-- begin QUOTED TEXT --

Irish Fairies

WHEN Giraldus Cambrensis visited Ireland in the twelfth century, he found the people “a trifle paganish.” They believed in all sorts of fairies, banshees, witches, and changelings— “the gods of the earth,” as the ancient Book of Armagh calls them. Eight centuries have changed the Irish but little in this respect. The credit of “the little good people” is as good as ever amongst them. “Have you ever seen a fairy or such-like?” Mr. Yeats inquired of an old man in County Sligo. “Am n’t I annoyed with them?” was the answer. “Do the fishermen along here know anything of the mermaids?” he asked a County Dublin woman. “Indeed, they don’t like to see them at all,” said she, “for they always bring bad weather.” In County Cork, young maidens still wake up in the dead of night, and hear the fairies taking down pots and dishes and cooking themselves a fine supper by the fire. The Hackets of Castle Hacket, Galway, claim to have had a fairy for their ancestor.

The Irish cosmogony derives the fairies from a station between heaven and earth. They are a sort of inferior angels —

Too mocking for bliss, and too merry for burning.

If we may trust Crofton Croker, they were “turned out of heaven” along with all Satan’s host, and “landed on their feet in this world, while the rest of their companions, having more sin to sink them, went down further to a worse place.” Some of them, at times, show a momentary anxiety about the state of their souls. A great gathering of fairies in Cork once sent a young man, whom they met by the riverside, to ask the priest what chance there was for them all to become good Christians at the last day?

-- end QUOTED TEXT --
-- begin RECORDED DATA --

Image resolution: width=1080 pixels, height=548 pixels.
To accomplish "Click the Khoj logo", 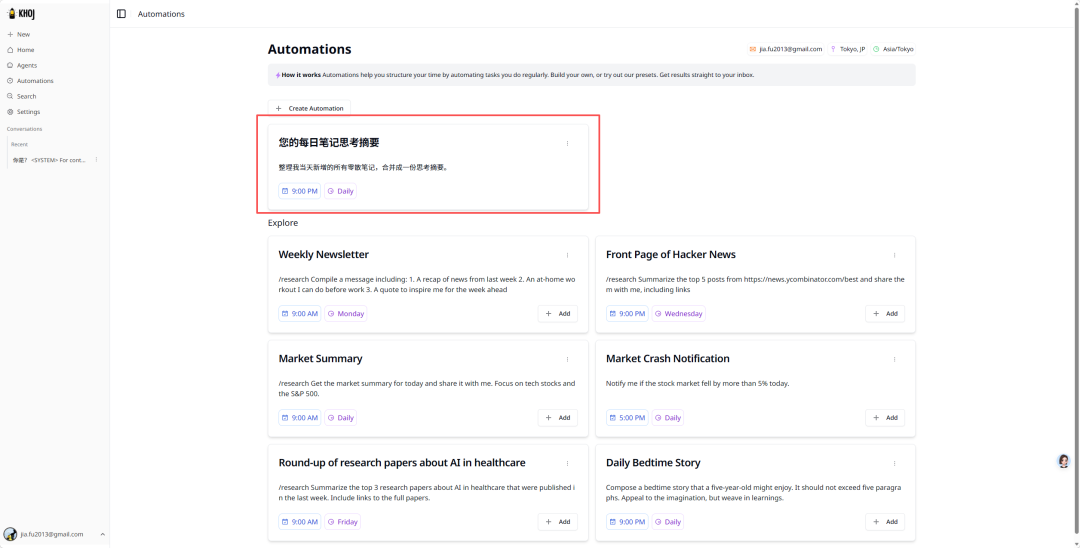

-- end RECORDED DATA --

* _REQUIRED TASKS_
1. From the text on Irish fairies, list the kinds of beings that Giraldus Cambrensis found the Irish believed in when he visited in the twelfth century.
2. According to the text on Irish fairies, what did the County Dublin woman say mermaids always bring?
3. Copy the stretch of the text on Irish fairies from "The Irish cosmogony" through "merry for burning.".

* _SOLUTIONS IN ORDER_
1. Fairies, banshees, witches, and changelings.

2. Bad weather.

3.
The Irish cosmogony derives the fairies from a station between heaven and earth. They are a sort of inferior angels —

Too mocking for bliss, and too merry for burning.